# EXERCISE DESCRIPTION
One part of the entries below is wanted: the lines from the one containing "Ille-et-Vilaine : Tous" through the one containing "英语口语 (997, 1354)". Write those out exactly and nothing else.
#####
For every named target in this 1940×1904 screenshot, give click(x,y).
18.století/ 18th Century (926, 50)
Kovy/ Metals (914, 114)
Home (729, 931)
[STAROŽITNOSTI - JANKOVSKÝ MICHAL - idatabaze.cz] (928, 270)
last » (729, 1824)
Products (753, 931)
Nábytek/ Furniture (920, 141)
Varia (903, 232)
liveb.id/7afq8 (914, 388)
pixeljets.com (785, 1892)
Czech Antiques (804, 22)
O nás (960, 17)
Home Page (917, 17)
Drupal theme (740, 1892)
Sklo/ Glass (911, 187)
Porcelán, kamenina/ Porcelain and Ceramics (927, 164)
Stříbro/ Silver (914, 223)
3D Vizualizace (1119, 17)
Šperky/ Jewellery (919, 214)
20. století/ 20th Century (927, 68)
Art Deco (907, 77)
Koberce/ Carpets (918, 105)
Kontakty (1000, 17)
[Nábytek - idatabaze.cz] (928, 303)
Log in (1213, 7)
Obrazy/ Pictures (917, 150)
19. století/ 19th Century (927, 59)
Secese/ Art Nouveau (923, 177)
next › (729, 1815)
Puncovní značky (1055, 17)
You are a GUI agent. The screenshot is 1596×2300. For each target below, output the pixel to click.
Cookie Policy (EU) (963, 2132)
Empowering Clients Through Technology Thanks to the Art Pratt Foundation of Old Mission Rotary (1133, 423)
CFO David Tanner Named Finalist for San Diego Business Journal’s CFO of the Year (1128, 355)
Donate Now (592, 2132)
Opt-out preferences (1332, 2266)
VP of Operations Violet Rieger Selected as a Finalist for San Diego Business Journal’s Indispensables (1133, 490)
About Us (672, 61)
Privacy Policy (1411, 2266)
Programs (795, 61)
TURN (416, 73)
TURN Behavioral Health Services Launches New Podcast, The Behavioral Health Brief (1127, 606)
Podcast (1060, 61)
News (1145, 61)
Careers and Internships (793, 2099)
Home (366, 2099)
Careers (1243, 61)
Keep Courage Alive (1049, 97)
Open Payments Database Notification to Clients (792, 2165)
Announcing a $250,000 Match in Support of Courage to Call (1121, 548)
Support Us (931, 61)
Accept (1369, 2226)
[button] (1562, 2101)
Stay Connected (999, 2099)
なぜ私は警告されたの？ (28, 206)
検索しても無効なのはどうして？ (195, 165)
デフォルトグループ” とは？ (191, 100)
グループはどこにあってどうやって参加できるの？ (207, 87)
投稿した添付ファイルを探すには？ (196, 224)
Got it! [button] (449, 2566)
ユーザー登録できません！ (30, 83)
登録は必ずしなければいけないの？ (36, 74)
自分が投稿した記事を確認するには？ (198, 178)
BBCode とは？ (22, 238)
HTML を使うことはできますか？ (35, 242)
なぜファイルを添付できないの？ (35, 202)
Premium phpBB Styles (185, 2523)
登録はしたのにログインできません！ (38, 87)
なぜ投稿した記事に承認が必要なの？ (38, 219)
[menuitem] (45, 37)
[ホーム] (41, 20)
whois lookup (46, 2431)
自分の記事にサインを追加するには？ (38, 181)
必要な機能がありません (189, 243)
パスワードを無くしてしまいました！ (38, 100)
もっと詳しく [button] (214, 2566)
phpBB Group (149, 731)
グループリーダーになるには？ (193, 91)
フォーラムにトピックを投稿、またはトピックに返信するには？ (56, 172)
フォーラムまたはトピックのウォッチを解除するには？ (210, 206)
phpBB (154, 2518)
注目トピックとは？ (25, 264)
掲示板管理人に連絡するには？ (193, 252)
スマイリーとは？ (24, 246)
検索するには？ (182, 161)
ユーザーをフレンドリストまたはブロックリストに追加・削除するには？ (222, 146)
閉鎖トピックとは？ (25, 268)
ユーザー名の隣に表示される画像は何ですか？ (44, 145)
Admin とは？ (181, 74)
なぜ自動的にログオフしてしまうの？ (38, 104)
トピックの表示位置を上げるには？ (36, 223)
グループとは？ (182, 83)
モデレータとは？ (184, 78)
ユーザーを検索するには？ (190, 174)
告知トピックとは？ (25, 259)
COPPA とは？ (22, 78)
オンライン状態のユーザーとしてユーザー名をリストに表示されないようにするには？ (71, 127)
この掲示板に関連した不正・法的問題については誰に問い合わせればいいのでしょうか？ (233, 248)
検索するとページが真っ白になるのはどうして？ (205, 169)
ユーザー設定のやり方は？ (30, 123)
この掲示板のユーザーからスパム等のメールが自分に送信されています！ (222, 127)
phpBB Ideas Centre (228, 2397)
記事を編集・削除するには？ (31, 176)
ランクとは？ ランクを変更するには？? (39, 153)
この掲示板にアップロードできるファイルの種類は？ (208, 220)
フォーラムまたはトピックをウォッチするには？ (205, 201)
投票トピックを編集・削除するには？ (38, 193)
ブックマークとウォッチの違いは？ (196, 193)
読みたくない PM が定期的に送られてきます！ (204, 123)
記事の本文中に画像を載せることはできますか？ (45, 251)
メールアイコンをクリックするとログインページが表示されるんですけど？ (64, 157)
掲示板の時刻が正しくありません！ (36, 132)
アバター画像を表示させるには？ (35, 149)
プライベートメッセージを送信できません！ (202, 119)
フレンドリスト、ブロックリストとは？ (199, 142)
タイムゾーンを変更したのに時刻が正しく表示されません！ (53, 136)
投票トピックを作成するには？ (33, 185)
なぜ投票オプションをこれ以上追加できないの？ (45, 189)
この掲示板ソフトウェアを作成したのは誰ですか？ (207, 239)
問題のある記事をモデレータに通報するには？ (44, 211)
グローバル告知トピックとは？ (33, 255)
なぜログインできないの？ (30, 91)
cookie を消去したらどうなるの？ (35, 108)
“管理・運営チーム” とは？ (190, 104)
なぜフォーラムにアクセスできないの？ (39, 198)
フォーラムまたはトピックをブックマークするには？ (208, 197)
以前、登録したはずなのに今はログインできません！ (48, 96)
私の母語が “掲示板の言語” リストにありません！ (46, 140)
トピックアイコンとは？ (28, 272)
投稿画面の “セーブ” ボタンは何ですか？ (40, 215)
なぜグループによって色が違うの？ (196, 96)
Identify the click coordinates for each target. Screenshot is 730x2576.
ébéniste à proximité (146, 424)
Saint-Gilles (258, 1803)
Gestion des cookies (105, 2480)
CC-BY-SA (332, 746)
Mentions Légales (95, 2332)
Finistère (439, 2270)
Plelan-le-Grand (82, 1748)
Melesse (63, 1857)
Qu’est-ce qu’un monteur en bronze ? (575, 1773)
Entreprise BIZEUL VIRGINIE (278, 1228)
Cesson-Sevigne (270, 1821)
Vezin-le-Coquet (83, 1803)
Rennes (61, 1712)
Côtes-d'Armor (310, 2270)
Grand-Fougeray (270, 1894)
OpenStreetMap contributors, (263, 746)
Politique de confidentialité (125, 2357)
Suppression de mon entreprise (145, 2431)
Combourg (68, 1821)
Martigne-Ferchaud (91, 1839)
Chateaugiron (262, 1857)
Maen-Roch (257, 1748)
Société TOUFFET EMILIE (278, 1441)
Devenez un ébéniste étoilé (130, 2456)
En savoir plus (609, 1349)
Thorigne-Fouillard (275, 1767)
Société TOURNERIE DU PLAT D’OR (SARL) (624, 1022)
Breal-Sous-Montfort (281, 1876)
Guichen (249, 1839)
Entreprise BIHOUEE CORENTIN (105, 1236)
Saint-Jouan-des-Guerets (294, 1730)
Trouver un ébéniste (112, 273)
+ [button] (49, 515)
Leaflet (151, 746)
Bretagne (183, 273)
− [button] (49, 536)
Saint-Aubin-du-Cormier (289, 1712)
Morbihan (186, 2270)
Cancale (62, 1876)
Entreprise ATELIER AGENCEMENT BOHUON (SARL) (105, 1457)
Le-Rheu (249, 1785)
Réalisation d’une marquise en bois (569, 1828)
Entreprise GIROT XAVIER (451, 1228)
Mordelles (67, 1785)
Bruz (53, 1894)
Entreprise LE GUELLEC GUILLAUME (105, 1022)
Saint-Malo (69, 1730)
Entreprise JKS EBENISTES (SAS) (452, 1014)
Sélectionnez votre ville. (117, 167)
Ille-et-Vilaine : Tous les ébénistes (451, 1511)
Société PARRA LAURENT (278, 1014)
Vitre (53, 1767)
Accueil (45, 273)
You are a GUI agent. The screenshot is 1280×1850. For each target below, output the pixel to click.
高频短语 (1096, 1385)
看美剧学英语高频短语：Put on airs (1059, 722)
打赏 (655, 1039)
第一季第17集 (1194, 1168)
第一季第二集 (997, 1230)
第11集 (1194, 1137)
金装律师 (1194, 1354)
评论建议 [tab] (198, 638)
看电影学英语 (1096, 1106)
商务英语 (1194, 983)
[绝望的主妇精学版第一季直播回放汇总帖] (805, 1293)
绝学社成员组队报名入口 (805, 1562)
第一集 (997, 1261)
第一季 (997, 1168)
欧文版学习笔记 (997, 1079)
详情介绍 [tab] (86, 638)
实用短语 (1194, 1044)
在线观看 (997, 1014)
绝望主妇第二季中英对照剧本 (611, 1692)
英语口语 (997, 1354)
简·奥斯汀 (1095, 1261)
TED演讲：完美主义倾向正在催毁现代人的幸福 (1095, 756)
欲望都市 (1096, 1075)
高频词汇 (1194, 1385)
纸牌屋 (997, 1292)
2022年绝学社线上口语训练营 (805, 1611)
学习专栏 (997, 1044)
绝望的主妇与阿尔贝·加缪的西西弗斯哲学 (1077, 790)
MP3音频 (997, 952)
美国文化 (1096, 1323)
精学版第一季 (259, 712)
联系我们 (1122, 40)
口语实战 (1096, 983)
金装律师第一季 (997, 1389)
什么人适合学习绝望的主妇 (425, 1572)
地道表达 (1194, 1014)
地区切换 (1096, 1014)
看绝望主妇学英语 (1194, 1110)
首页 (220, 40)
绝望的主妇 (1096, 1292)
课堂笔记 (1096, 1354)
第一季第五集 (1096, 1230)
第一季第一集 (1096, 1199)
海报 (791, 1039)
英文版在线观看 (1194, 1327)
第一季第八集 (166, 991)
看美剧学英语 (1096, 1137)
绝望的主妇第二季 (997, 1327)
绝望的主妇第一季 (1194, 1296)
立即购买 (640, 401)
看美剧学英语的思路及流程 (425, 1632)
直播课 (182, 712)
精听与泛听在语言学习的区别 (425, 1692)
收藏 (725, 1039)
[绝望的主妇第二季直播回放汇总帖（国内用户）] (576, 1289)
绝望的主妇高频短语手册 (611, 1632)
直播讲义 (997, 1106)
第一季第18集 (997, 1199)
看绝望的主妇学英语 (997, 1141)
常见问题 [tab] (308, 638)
#####
# WRITTEN SOLUTION
Ille-et-Vilaine : Tous les ébénistes (451, 1511)
Société PARRA LAURENT (278, 1014)
Vitre (53, 1767)
Accueil (45, 273)
You are a GUI agent. The screenshot is 1280×1850. For each target below, output the pixel to click.
高频短语 (1096, 1385)
看美剧学英语高频短语：Put on airs (1059, 722)
打赏 (655, 1039)
第一季第17集 (1194, 1168)
第一季第二集 (997, 1230)
第11集 (1194, 1137)
金装律师 (1194, 1354)
评论建议 [tab] (198, 638)
看电影学英语 (1096, 1106)
商务英语 (1194, 983)
[绝望的主妇精学版第一季直播回放汇总帖] (805, 1293)
绝学社成员组队报名入口 (805, 1562)
第一集 (997, 1261)
第一季 (997, 1168)
欧文版学习笔记 (997, 1079)
详情介绍 [tab] (86, 638)
实用短语 (1194, 1044)
在线观看 (997, 1014)
绝望主妇第二季中英对照剧本 (611, 1692)
英语口语 (997, 1354)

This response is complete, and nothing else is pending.